Task details
Can you write out, word for word, the material starting at the line that contains "1137x639 pixels." and ending at the line that contains "Action: pos(98,225)", with both of those lines included? Leave the pictures out of your answer.

The data
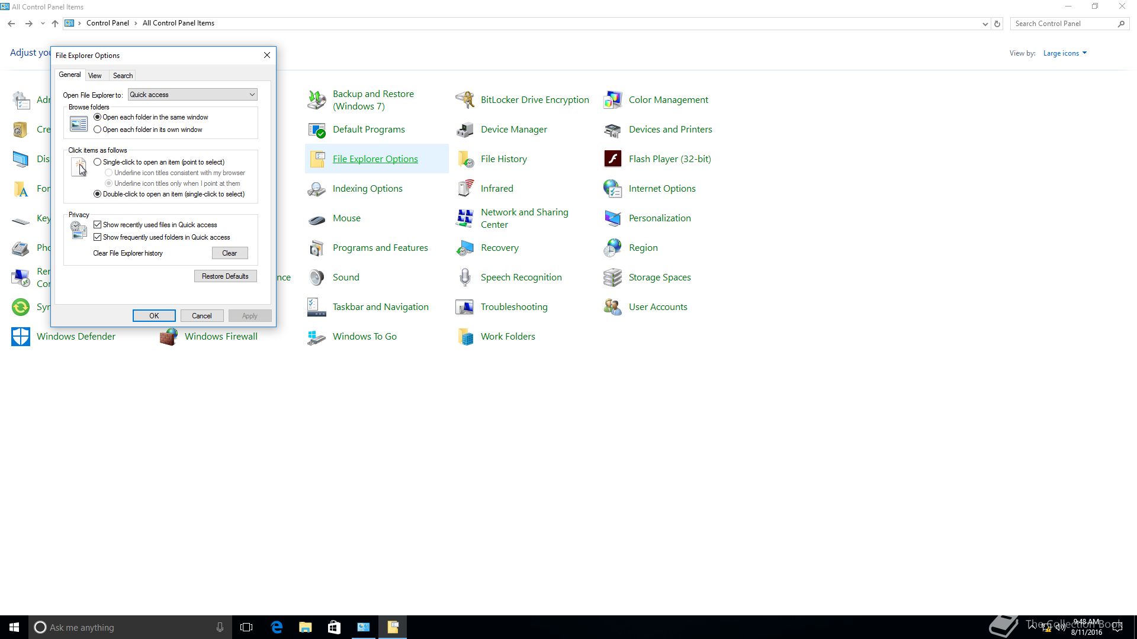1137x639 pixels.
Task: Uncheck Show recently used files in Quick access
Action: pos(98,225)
* * *
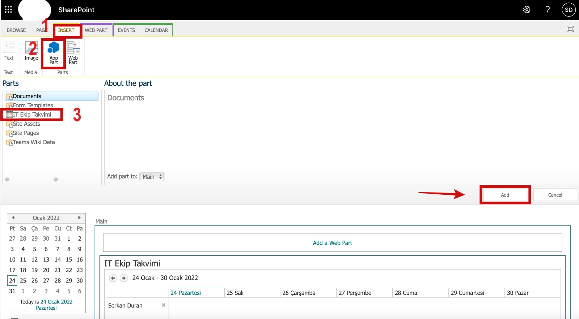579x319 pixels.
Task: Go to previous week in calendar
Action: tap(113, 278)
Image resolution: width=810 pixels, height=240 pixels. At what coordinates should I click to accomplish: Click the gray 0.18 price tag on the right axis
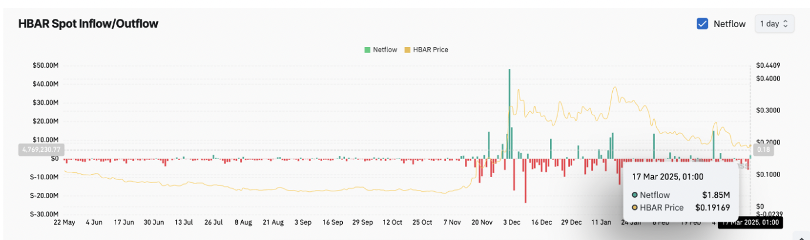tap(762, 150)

Correct response
1137x639 pixels.
Task: Uncheck Show recently used files in Quick access
Action: pos(98,225)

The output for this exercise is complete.